Institutional Limited Partners Association (ILPA)
- Abbreviation: ILPA
- Formation: 2002
- Type: Trade association
- Purpose: Industry standards, education, events, advocacy, and research for private equity limited partners
- Headquarters: Washington, D.C., U.S.
- Members: 500+ institutional investors
- CEO: Steve Nelson
- Website: ilpa.org

= Institutional Limited Partners Association =

The Institutional Limited Partners Association (ILPA) is a trade association for institutional limited partners in the private equity asset class. It is headquartered in Washington, D.C., and has an additional office in Toronto, Ontario.

ILPA was co-founded by Private Equity Hall-of-Famer Thomas B. Judge, Sr. in the early 1990s.

==Membership==
Members of ILPA include public and corporate pension funds, endowments, foundations, insurance companies, family offices, and sovereign wealth funds.
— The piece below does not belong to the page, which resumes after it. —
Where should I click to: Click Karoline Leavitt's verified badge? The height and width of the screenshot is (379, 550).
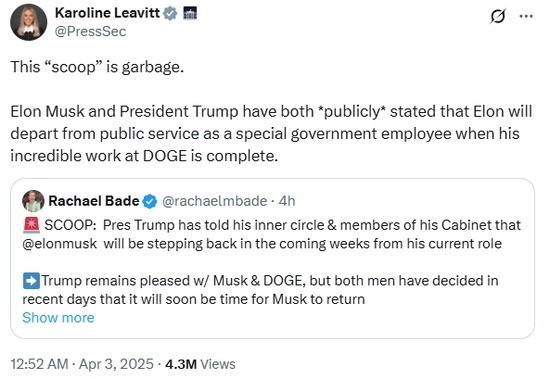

According to ILPA, its membership totals more than 500 investors representing over $2 trillion in private equity investments.

The limited partner investor universe in private equity has historically been highly fragmented and individual investors, even the largest investors, often have limited ability to negotiate the terms of the individual private equity funds to which they commit.

==ILPA Private Equity Principles==
In September 2009, ILPA released a set of guidelines, the Private Equity Principles, intended to provide a common set of terms which institutional limited partners could use as the basis for negotiation with fund managers.